The Removal Technique
The tube should never be clamped before removal. Clamping can trap air in the chest and create a tension pneumothorax if there is any residual leak.
Once pain medication has taken effect and the patient is positioned, the clinician cuts the suture anchoring the tube to the skin. If a purse-string closure suture was placed at insertion, it stays intact so it can be tightened after the tube is out to close the wound.
The key moment is the pull itself. The British Thoracic Society recommends removing the tube briskly while the patient either performs a Valsalva maneuver or exhales fully. For the Valsalva, the patient takes a deep breath in, then bears down and holds it, as if straining. This increases pressure inside the chest and prevents air from rushing in through the hole. Alternatively, the patient exhales completely and holds at the end of the breath. Both techniques serve the same purpose: keeping the pressure inside the chest higher than outside during the brief moment the hole is open.
The tube comes out in one smooth, quick motion. There is no advantage to pulling slowly. As soon as the tube clears the skin, the petroleum gauze dressing is pressed firmly over the site and sealed with tape on all four sides. Speed here is important. The goal is zero gap between tube out and dressing on.
If a purse-string suture is in place, it is pulled tight and tied to close the skin before or simultaneously with the dressing application.
What Happens After Removal
In many hospitals, a chest X-ray is taken 2 to 4 hours after the tube comes out to check that the lung remains fully expanded and no new air or fluid collection has appeared. However, the American College of Radiology does not support routine post-removal X-rays for all patients. A systematic review of both adult and pediatric cardiac and thoracic surgery patients found that a routine X-ray after drain removal can be safely omitted without compromising patient safety, and that imaging should instead be guided by symptoms. In practice, most facilities still obtain one as a precaution, but a patient who is breathing comfortably with stable vital signs and no new complaints may not need it.

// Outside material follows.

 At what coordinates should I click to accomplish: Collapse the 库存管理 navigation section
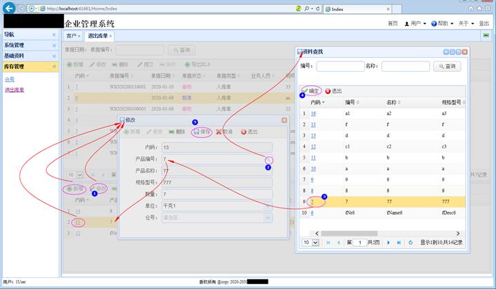(54, 67)
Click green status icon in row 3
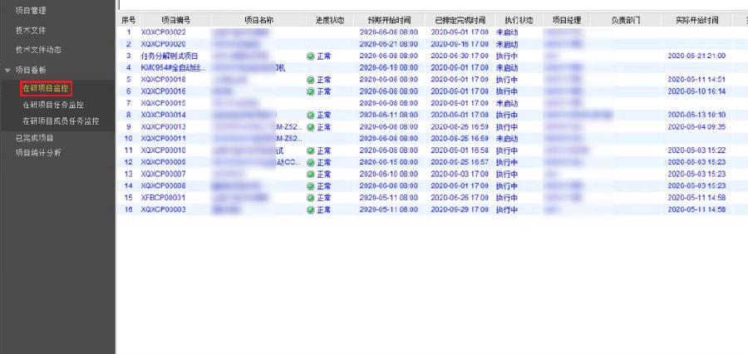 tap(311, 56)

The insertion site is monitored for bleeding, air leaking through the wound (you may hear a sucking sound or see bubbling under the dressing), and signs of infection in the days that follow. The occlusive dressing typically stays in place for 48 hours. Some facilities replace it with a simple dry dressing after that period if the site looks clean and dry.

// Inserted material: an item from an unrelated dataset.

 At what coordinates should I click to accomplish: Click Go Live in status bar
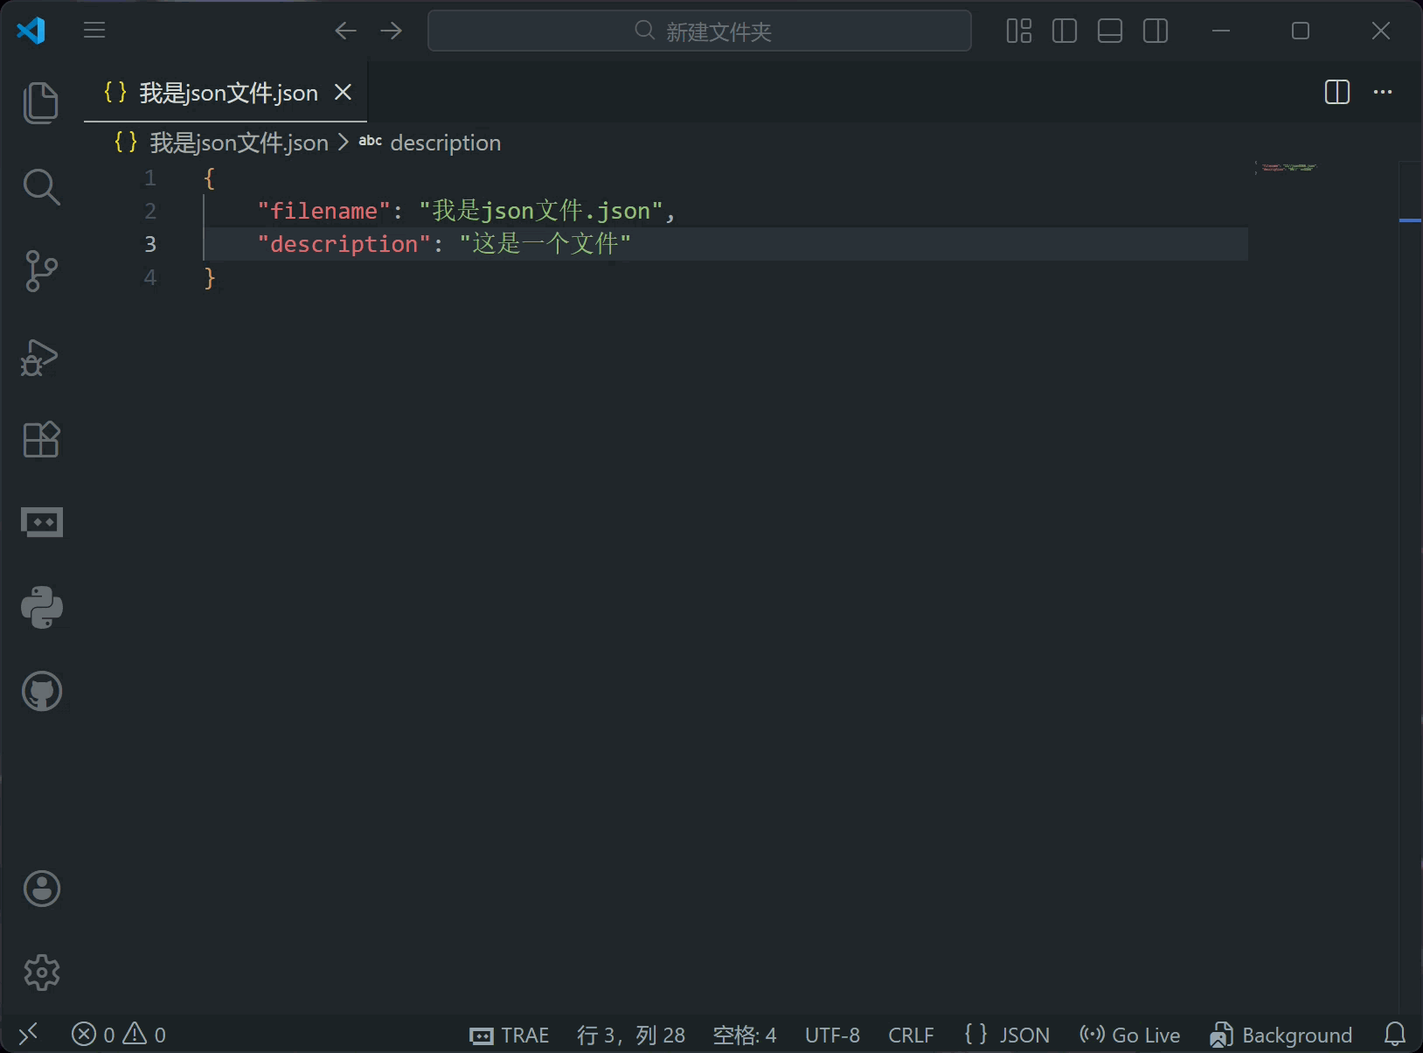[x=1129, y=1036]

Complications to Watch For
The most common concern after removal is a recurrent pneumothorax, where air re-accumulates in the chest cavity. In a study of nearly 600 patients who had chest tubes removed after robotic lung surgery, 2.7% developed increasing pneumothorax or subcutaneous emphysema (air trapped under the skin) after the tube came out. None of those patients required a new tube, meaning the complications resolved on their own or with minor intervention.
Subcutaneous emphysema feels like crackling or popping under the skin around the chest wall or neck. It is usually harmless and reabsorbs on its own, but large or rapidly spreading emphysema needs evaluation. Infection at the insertion site is uncommon but possible, particularly if the tube was in place for an extended period.
Recovery After Discharge
Once home, the insertion site may be sore for several days. Some bruising and a small amount of clear or slightly blood-tinged drainage on the dressing is normal. Signs that need prompt medical attention include bright red blood soaking through the bandage, pus draining from the site, fever, or worsening shortness of breath. Sudden chest pain with difficulty breathing or coughing up blood warrants emergency care, as these can indicate a tension pneumothorax or other serious complication.
Most patients find the site heals within one to two weeks. The scar is small, typically matching the diameter of the tube that was used, and fades over the following months.